Algorithm1 TreeBuilder

Input: A transaction DB, a set Q of query keywords, a set R of region
Output: FP-tree

1.: NODE node = null;
2.: for each transaction t∈DB do
3.: if t.region ∊ R then
4.: treeConstruct(t.items, node)
5.: Procedure treeConstruct(items, currentNode)
6.: if childNode.items ∩ items == $\emptyset$ then
7.: currentNode.child ← items
8.: else
9.: if childNode.items == items then
10.: childNode.frequency++
11.: else if childNode.items ⊃ items then
12.: childNode.child ← childNode–items
13.: childNode = childNode ∩ items
14.: childNode.frequency++
15.: else if childNode.items ⊂ items then
16.: childNode.frequency++
17.: restItems = items–childNode.items
18.: treeConstruct(restItems, childNode);
19.: else // split and add node
20.: childNode.child← childNode–items
21.: childNode.child←items–childNode
22.: childNode = childNode ∩ items
23.: childNode.frequency++

Complexity. Existing FP-Tree construction algorithms require two database scans that need 2n, where n is the number of transactions. However, the RFP-Tree construction algorithm can create a tree with one database scan. Our proposed algorithms can reduce the number of transactions to n. Whenever a transaction is added one by one, the item comparison operation of the two transactions executes. The complexity of RFP-Tree construction algorithm is dominated by comparing two sets of elements. If the average number of items in one transaction is m, the number of times to compare common items in two transactions is m². Thus, the complexity of RFP-Tree construction algorithm is O(nm²).

4. Results and Discussion

4.1. Experiment Setting

4.1.1. Algorithms

The purpose of this study is to verify whether new association rules are found when the association rule is extracted by dividing a transaction database by region compared to when the association rule is extracted for the entire data. We compared RFP-Growth algorithm with the original FP-Growth, dFIN [25] and negFIN [26]. The FP-Growth algorithm discovers frequent patterns from the transaction that consists solely of items, while RFP-Growth algorithm considers the transaction with spatial data. RFP-Growth algorithm consists of two steps.
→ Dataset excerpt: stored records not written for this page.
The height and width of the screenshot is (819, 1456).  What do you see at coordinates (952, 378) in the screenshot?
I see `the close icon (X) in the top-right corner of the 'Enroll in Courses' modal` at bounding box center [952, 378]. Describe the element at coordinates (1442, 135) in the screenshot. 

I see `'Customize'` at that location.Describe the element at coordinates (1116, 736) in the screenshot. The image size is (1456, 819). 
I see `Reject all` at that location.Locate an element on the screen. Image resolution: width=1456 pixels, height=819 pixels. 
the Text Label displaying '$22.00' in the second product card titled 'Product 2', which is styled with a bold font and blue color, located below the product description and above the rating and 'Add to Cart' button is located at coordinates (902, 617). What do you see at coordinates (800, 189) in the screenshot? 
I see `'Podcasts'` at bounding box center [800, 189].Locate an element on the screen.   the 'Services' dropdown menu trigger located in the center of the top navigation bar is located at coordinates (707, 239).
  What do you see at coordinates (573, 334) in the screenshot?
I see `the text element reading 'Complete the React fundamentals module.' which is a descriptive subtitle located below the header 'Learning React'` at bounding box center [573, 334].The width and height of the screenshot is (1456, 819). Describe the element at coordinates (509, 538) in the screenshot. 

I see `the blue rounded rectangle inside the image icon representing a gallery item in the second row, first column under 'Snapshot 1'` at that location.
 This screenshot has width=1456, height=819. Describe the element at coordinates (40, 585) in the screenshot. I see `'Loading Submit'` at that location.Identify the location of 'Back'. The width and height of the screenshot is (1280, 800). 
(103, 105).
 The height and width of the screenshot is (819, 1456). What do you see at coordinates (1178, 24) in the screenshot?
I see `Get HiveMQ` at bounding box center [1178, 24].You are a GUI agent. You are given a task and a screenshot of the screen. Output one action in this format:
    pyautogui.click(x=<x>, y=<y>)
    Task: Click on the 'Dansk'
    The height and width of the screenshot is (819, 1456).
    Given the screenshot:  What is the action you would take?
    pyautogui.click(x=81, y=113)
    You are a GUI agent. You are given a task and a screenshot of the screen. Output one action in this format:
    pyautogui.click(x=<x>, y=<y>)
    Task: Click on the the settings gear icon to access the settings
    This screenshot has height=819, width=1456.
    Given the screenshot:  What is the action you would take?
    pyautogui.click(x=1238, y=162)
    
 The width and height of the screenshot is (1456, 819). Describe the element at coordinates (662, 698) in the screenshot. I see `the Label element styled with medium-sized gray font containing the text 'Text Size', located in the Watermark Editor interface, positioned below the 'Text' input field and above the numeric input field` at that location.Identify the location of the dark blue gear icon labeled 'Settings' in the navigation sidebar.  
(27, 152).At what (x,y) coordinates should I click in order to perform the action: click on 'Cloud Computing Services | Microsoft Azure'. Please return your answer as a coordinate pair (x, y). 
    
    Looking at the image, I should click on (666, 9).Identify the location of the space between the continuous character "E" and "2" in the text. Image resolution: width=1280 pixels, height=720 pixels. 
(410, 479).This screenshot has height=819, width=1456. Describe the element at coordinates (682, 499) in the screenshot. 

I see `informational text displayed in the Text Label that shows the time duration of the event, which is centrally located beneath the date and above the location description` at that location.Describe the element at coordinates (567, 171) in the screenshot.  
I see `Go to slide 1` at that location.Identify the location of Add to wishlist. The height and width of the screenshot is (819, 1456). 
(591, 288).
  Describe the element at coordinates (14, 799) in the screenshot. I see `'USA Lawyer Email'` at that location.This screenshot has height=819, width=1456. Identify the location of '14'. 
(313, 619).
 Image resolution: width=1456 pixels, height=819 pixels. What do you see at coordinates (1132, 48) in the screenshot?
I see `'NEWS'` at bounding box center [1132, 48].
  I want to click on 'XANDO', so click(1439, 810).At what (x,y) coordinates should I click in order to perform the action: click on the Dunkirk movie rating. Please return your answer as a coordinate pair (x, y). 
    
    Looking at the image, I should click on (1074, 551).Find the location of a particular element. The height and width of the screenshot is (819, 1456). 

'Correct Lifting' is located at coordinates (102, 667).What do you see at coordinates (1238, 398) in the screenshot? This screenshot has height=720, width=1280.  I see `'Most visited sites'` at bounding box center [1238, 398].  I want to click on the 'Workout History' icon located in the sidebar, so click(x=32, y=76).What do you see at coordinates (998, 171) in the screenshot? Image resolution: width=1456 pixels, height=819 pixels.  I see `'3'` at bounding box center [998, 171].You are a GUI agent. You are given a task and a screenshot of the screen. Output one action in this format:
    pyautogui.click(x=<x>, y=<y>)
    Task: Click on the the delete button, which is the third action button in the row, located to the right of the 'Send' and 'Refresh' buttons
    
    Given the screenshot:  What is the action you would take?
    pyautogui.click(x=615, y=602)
(1) The transaction is divided into regions by clustering on spatial data included in a transaction. We used DBSCAN algorithm, a clustering algorithm that allows clusters to have an arbitrary shape because we considered a commercial area with dense stores as one region. (2) FP-Growth algorithm is performed for each transaction divided by region.

All the proposed algorithms were implemented in Java, and the experiments were conducted on an Intel Core i7 at 3.50 GHz with 32 GB memory. The parameters used for the experiments are summarized and default values are shown in boldface in Table 2.

4.1.2. Data Sets

The real-world datasets and synthetic data sets are used for experiments. For a real dataset, we collected sets of purchase items made for an online retail company based in the UK during an eight-month period (https://www.kaggle.com/vijayuv/onlineretail (accessed on 1 December 2021)). The real dataset consists of 25,900 transactions, and there are 4070 items. Table 3 shows samples of real datasets. We removed unnecessary columns for the experiment, i.e., Quantity, Invoice Date, Unit Price, and Customer ID. Since the same transaction is divided into several rows, the rows of the same invoice number are combined into one row. We conducted an experiment assuming the same country as one cluster by using the country column as location information. For the synthetic data, spatial data are generated in the 2D space (0, 100) × (0, 100) to indicate a store’s location, and item data are generated among 100 items totally. Items in the synthetic data are generated so that there are no duplicate items in one transaction which has an average of 20 items.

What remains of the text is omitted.